Health

Man’s Bestfriend: Cancer Sniffers

 

In today’s society where cancers are leading cause of death worldwide, early detection of the disease is highly desirable. In a new scientific study, researchers present astonishing new evidence that man’s best friend, the dog, may have the capacity to contribute to the process of early cancer detection.

Dog cancer detection is an approach to cancer screening that relies upon the olfactory ability of dogs to detect very low concentrations of the alkanes and aromatic compounds generated by tumors. The first reports of dogs possibly having the ability to sniff out cancer came in the late 1980s.

Cancer cells emit different metabolic waste products than normal cells. These cellular waste products form specific combinations of biochemical markers (gases) that are emitted as odors on cancer patients’ breath. The differences between these metabolic products are so great that they can be detected by a dog’s keen sense of smell, even in the early stages of disease.”

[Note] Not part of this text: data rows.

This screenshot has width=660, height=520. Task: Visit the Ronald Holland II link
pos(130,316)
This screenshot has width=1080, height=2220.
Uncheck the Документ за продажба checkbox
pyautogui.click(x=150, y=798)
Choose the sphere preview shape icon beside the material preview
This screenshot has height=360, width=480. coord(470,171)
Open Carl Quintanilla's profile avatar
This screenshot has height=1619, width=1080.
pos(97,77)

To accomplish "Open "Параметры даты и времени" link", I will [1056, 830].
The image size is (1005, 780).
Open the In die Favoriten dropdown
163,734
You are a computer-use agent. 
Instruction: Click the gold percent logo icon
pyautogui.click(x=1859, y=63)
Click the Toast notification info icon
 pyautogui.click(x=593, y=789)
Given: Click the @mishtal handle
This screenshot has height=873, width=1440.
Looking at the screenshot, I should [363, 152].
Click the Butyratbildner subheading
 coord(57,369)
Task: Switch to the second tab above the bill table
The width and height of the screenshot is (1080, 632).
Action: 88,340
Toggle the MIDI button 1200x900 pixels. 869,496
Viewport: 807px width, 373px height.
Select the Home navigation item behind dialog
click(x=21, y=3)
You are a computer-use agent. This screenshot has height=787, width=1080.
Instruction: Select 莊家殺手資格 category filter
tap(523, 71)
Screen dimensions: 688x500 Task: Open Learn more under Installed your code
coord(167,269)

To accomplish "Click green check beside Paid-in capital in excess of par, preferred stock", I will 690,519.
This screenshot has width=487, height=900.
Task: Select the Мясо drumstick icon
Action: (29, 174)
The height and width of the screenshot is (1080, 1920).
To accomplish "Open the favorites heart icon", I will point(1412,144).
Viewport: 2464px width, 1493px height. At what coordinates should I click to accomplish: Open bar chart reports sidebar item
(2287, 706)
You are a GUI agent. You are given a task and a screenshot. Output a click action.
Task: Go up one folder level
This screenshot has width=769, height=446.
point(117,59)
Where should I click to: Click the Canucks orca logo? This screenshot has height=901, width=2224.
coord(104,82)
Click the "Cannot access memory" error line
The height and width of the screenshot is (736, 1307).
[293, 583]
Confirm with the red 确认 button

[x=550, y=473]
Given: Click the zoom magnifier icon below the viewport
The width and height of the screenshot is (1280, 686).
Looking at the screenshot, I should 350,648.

Lung cancer was the first to be tested, as it is done by breath samples and there’s a direct connection, so to speak. Dogs can detect it by breath at a ninety-nine percent rate. Breast cancer can be detected at a rate of eighty-eight percent. Japanese scientists trained a black Labrador Retriever, named Marine, that they say can sniff out colorectal cancer with up to 98 percent accuracy.

Their status as our best friends will certainly be even further cemented if current training and research allows our friends to become one of our best ways of detecting cancer in human patients before it has significantly progressed.